This weekend, the CBO shot down another hollow Obama administration “savings” proposal. Obama’s budget director Peter Orszag endorsed an Independent Medicare Advisory Council (IMAC), which would have transferred some authority to the executive to reduce Medicare expenses (probably by reducing payments to doctors).
Savings might not be realized at all because the proposal specifies a process without specific goals for savings or a “fall-back” plan for ensuring spending reductions if the combination of annual IMAC recommendations and Presidential approval does not produce hoped-for savings.
To translate for the CBO: “Trust me” is not a savings proposal. IMAC is a vague promise to figure out, at some unspecified date in the future, some unspecified way of generating an unspecified amount of savings. Congress and Obama might as well just admit that they don’t want to deal with the hard, important stuff now. To be nice, CBO scored the proposal for just $2 billion in savings over the next ten years.
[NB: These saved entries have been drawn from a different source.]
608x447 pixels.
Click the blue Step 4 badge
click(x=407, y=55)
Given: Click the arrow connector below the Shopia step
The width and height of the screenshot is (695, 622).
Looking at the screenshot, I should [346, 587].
Democrat policy cheerleaders like Ezra Klein have complained that Americans aren’t paying enough attention to supposed-cost control measures. There’s a good reason Americans aren’t impressed. The cost-cutting reforms just aren’t serious and the draft health care bills prove it. The Democratic “reform” proposals are larded with massive subsidies that cost hundreds of billions of dollars a year. Why? Because if they smother the health care industry with money they can make costs look like they are decreasing – for a while.
If Democrats believed their proposals actually cut costs, they wouldn’t need the subsidies. Alternatively, if they were confident that measures like IMAC actually produced budgetary savings, they could make subsidies floating and dependent on CBO measurements of actually attained savings. Until the subsidies go away or are linked to attained savings, it is reasonable to assume that Democrats don’t take their own reforms seriously. With the stakes this high, “trust me” is not an option.